Once you reach the line containing "Where should I", return it and every line after it exactly, through the end of the records below, with no pictures.
-*-
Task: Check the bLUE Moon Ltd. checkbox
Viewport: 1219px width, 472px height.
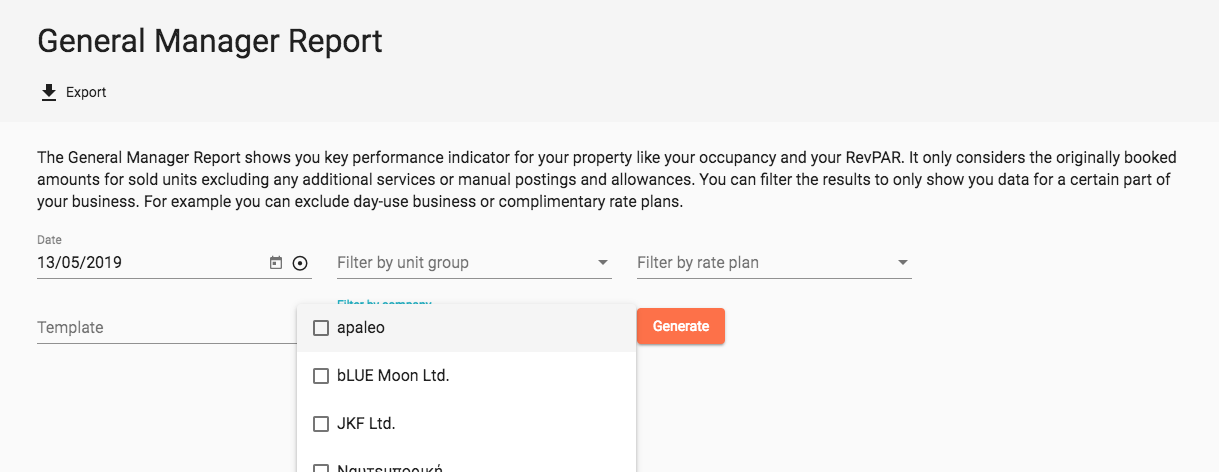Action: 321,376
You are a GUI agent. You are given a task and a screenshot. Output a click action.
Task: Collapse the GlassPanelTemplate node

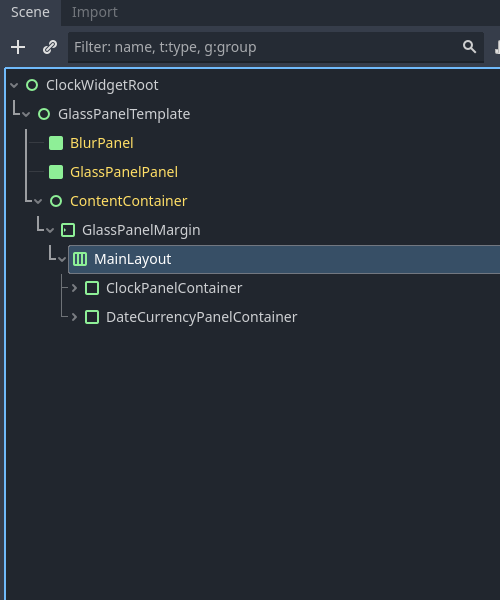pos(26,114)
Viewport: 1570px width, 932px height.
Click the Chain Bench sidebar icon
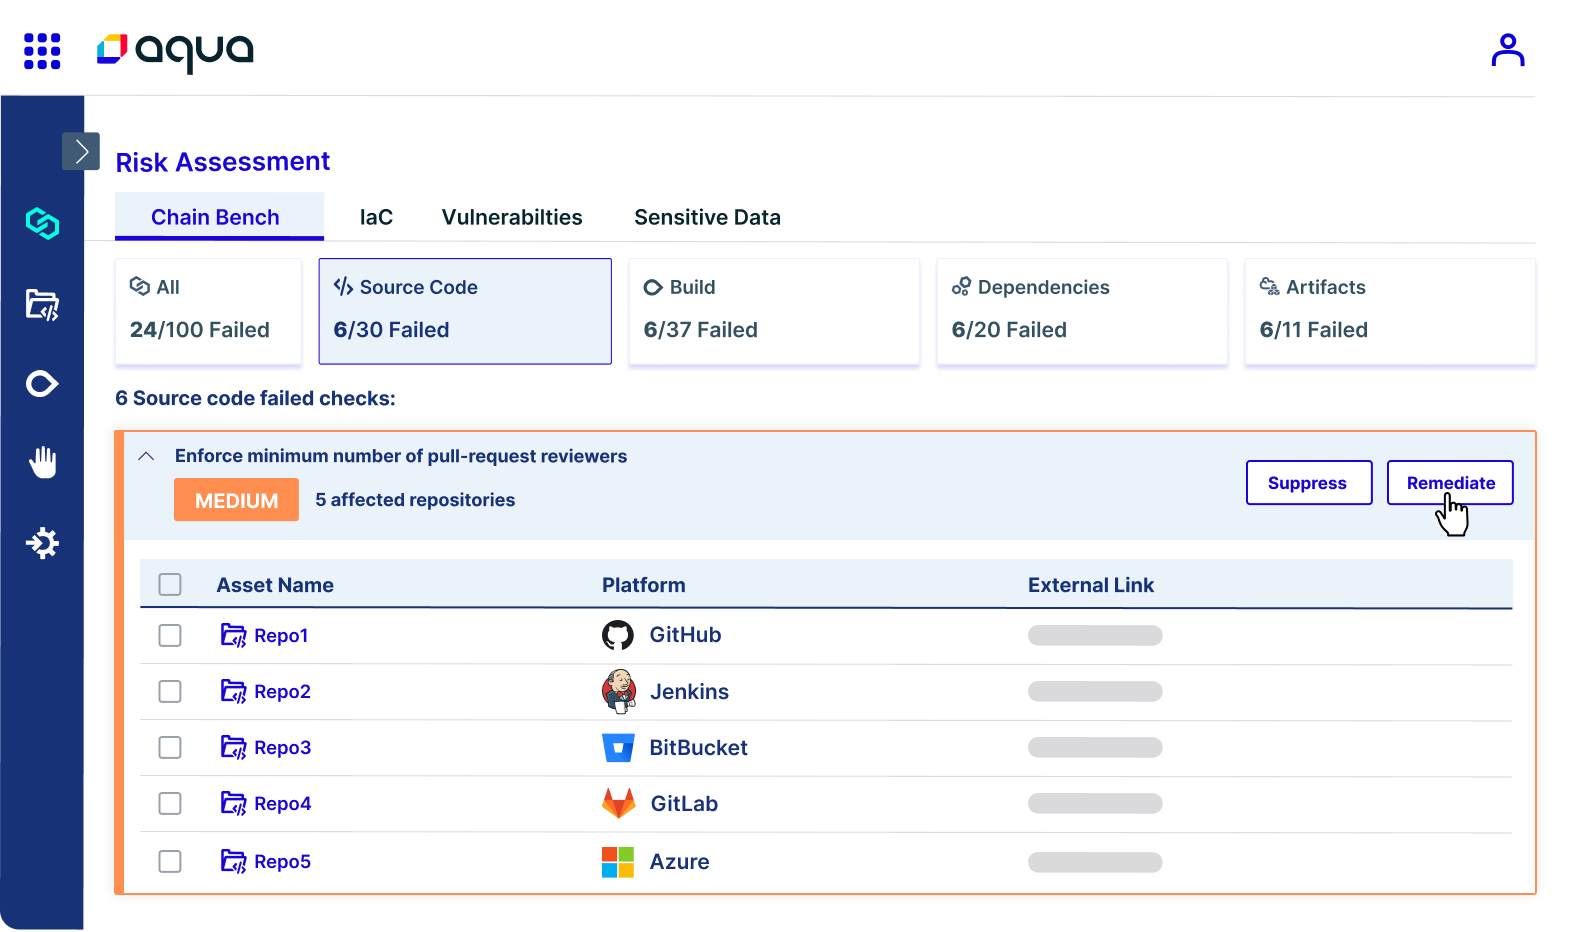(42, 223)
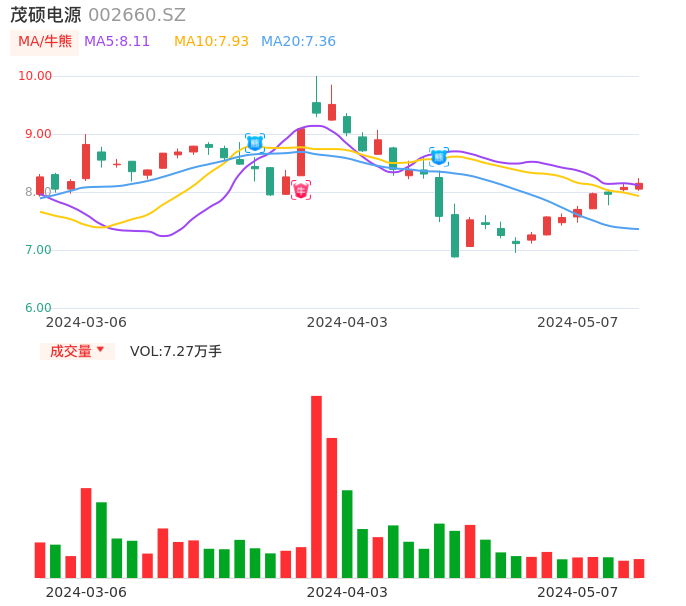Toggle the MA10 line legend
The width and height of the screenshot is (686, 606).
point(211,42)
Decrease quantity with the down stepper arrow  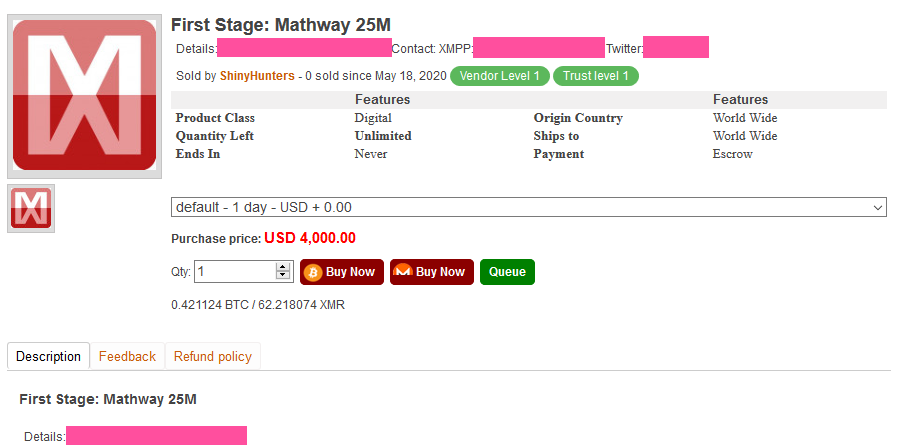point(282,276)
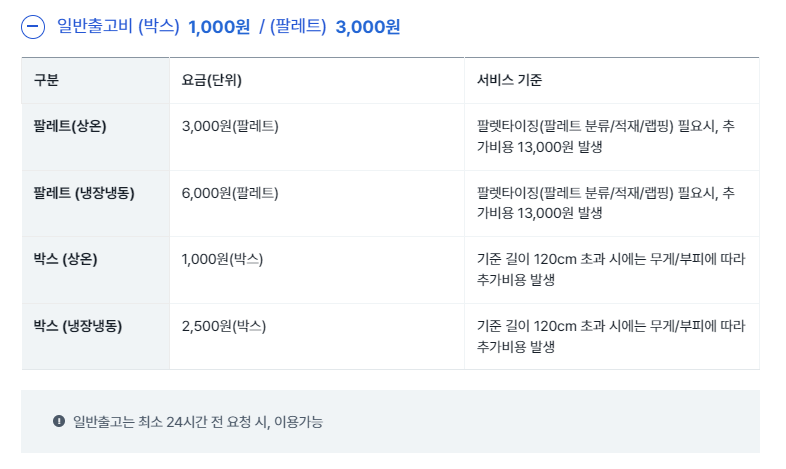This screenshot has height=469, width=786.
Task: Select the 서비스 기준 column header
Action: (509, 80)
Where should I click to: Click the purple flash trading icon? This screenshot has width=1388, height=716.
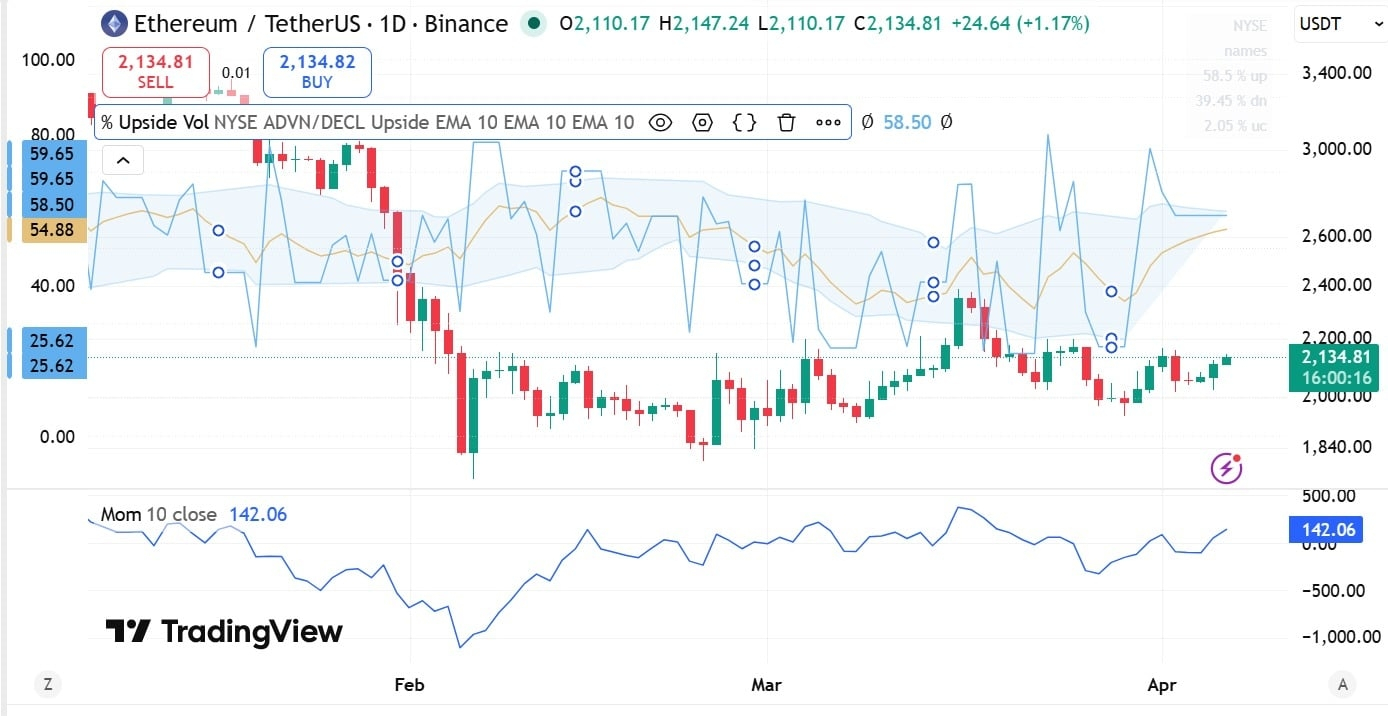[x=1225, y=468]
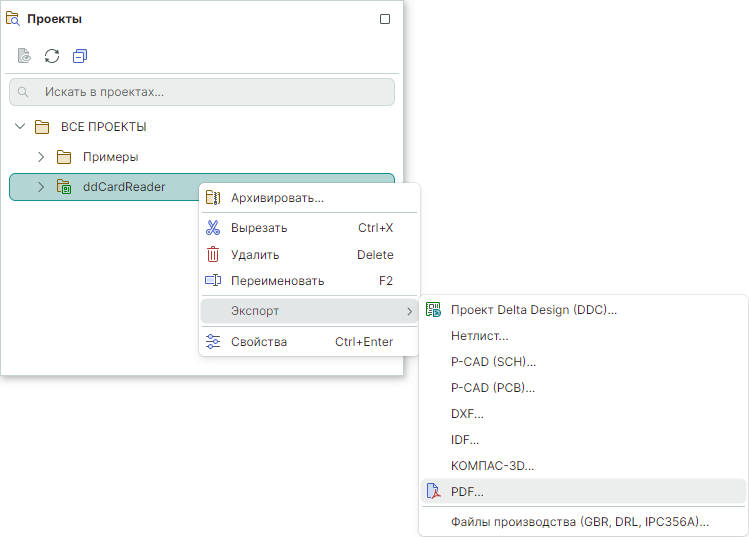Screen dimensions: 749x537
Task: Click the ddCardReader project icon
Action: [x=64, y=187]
-*-
» **Exercise output**:
Where should I click to: Click the purple flash trading icon? This screenshot has width=1388, height=716.
[x=1225, y=468]
Screen dimensions: 749x537
Task: Click the ddCardReader project icon
Action: [x=64, y=187]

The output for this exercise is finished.